The introduction of a QR code, a form of barcode in two dimensions, is becoming more popular to access information as it can be done with a smartphone. It is quite possible to include such a code on the label of every bottle, a scan of this code could indicate that this bottle has been opened and the wine consumed, thereby warning a potential buyer that the full bottle he has in front of him is a fake. But how many people, having drunk a fine bottle, would be prepared to scan it and send the information to the database?


QR code 


Then, one has to rely on analyses of wines to try to find out more about the contents of the bottle but this is no mean task.   The most widely used technique is the isotope analysis that consists in identifying close variants of the same components in wine; the principle is simple and resembles DNA fingerprinting.  As with DNA fingerprinting, an isotopic analysis of a substance is unique, but unfortunately not to the same degree of accuracy as DNA analysis and this is the sticking point of the technique.   Additionally this type of technology uses complex and expensive instruments, mass spectrometers costing in the region of £150,000 and requiring highly trained staff. Another related less expensive technique, (a third of the price) consists of measuring the quantities of isotopes by transforming a very small quantity of heated wine to produce a gas then subjecting this gas to a laser beam which absorbs the various isotopes at different wavelengths.

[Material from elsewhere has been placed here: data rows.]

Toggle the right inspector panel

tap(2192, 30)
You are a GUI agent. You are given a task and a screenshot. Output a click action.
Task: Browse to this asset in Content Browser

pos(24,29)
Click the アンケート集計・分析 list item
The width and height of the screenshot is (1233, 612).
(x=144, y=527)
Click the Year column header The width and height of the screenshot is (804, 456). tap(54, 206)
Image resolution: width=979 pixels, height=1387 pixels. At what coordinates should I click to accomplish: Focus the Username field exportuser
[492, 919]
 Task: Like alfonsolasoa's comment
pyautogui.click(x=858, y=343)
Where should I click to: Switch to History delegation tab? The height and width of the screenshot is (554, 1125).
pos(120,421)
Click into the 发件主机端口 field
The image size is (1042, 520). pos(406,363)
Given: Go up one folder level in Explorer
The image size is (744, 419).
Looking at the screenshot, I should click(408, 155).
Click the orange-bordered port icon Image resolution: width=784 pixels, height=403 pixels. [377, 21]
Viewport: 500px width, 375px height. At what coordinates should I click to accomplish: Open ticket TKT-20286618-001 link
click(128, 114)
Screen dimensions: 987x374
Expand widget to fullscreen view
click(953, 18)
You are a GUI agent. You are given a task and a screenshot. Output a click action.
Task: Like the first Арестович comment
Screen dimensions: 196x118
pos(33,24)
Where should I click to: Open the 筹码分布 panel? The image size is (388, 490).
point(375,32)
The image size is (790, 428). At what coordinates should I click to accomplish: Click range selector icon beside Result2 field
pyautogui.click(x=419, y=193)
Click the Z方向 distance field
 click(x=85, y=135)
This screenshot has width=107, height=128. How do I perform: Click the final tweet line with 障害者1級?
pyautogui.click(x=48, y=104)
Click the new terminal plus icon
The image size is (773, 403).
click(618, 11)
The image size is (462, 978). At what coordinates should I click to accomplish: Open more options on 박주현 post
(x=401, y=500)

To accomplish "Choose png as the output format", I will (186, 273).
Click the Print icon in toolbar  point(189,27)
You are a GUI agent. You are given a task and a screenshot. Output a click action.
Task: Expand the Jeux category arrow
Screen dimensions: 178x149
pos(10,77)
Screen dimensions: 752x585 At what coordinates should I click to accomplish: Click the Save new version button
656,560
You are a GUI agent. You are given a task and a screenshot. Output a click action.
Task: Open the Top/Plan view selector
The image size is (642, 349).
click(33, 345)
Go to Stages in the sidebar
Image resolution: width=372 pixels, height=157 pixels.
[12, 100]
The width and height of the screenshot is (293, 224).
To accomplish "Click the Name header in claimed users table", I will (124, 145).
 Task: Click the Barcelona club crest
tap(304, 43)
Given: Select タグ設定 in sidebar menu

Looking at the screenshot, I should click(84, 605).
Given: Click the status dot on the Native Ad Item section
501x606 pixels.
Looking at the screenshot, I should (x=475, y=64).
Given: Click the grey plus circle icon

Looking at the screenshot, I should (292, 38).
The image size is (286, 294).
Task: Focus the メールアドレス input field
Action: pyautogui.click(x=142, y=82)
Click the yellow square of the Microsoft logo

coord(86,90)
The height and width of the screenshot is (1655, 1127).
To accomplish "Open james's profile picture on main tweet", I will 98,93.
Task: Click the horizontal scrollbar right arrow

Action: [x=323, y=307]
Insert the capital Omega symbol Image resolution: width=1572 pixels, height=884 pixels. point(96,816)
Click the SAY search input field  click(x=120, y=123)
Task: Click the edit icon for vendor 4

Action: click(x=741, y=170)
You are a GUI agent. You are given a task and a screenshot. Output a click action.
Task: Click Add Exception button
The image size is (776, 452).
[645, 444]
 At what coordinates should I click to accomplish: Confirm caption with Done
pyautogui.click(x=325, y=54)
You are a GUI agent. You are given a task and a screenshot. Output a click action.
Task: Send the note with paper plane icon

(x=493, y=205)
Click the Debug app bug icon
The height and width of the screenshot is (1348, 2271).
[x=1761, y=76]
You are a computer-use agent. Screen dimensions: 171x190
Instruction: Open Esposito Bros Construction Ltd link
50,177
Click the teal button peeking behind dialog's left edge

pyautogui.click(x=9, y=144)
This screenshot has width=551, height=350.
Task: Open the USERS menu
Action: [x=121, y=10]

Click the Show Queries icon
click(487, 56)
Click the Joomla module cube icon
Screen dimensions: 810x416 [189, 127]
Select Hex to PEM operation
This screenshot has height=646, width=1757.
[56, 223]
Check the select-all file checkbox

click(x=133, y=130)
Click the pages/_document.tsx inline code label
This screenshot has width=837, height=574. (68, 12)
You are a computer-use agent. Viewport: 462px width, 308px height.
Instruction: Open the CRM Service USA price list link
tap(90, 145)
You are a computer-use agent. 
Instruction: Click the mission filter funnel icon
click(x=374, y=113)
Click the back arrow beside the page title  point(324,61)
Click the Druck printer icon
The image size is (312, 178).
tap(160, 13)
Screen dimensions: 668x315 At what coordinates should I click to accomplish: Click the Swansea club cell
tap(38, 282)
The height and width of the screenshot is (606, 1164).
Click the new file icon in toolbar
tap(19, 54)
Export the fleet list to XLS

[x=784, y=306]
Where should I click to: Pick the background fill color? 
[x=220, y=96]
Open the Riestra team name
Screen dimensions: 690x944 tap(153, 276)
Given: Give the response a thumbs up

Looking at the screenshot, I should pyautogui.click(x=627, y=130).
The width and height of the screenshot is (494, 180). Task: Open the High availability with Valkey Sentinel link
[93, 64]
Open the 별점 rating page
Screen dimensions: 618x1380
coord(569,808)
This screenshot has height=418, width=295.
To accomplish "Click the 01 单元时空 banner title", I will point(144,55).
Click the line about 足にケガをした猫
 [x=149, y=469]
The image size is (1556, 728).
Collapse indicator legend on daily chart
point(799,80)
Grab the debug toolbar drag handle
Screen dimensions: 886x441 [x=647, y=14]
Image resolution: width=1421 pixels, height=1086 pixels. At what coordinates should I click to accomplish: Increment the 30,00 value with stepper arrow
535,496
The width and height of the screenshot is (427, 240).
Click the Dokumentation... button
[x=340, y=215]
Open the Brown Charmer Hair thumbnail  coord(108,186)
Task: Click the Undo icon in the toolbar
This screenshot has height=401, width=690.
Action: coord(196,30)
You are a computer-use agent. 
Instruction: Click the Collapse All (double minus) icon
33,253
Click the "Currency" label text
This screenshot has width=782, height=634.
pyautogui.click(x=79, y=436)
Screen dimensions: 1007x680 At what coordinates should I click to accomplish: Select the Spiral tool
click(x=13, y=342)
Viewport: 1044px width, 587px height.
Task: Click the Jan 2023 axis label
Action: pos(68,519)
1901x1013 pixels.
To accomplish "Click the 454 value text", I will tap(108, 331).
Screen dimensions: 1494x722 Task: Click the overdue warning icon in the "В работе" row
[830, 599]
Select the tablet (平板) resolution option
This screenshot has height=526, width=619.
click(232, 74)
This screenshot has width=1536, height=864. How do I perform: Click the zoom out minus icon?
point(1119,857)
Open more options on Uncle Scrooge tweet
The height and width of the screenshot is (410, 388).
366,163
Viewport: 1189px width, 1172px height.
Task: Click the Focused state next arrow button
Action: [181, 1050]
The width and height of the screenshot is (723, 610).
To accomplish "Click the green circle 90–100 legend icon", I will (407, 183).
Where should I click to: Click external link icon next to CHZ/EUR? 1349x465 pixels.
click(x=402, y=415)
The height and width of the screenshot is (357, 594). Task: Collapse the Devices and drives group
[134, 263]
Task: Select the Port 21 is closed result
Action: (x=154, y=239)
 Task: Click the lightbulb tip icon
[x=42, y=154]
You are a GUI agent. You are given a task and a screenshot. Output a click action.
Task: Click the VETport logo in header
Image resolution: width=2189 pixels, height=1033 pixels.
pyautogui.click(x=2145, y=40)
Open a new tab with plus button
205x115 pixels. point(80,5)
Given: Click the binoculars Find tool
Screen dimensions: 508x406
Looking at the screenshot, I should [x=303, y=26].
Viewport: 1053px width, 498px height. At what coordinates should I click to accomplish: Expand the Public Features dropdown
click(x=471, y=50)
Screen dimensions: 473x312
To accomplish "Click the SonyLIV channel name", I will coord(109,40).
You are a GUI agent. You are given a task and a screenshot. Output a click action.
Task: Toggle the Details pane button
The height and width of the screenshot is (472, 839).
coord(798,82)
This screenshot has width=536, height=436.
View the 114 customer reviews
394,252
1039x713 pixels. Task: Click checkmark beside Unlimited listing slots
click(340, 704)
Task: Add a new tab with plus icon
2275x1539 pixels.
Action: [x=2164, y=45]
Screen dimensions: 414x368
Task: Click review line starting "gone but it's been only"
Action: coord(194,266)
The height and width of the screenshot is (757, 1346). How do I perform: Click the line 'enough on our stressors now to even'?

The development of the Coravin system that allows the sampling of a small quantity of wine without damaging the bottle may well give this technology the boost it needs. However, if counterfeiters want to make  bottles of Musigny  by using some Chambolle-Musigny, the geographical proximity of the two sites will not permit detection of different isotopes. Then, you have to resort to other tests such as the measure of volatile acidity, amino acids or mineral composition. All these techniques are not yet able to provide a full picture or to identify counterfeits accurately and quickly. Until technology I improves experts will have to continue to use their human qualities, so guaranteeing a bright future for counterfeiters for a few years to come.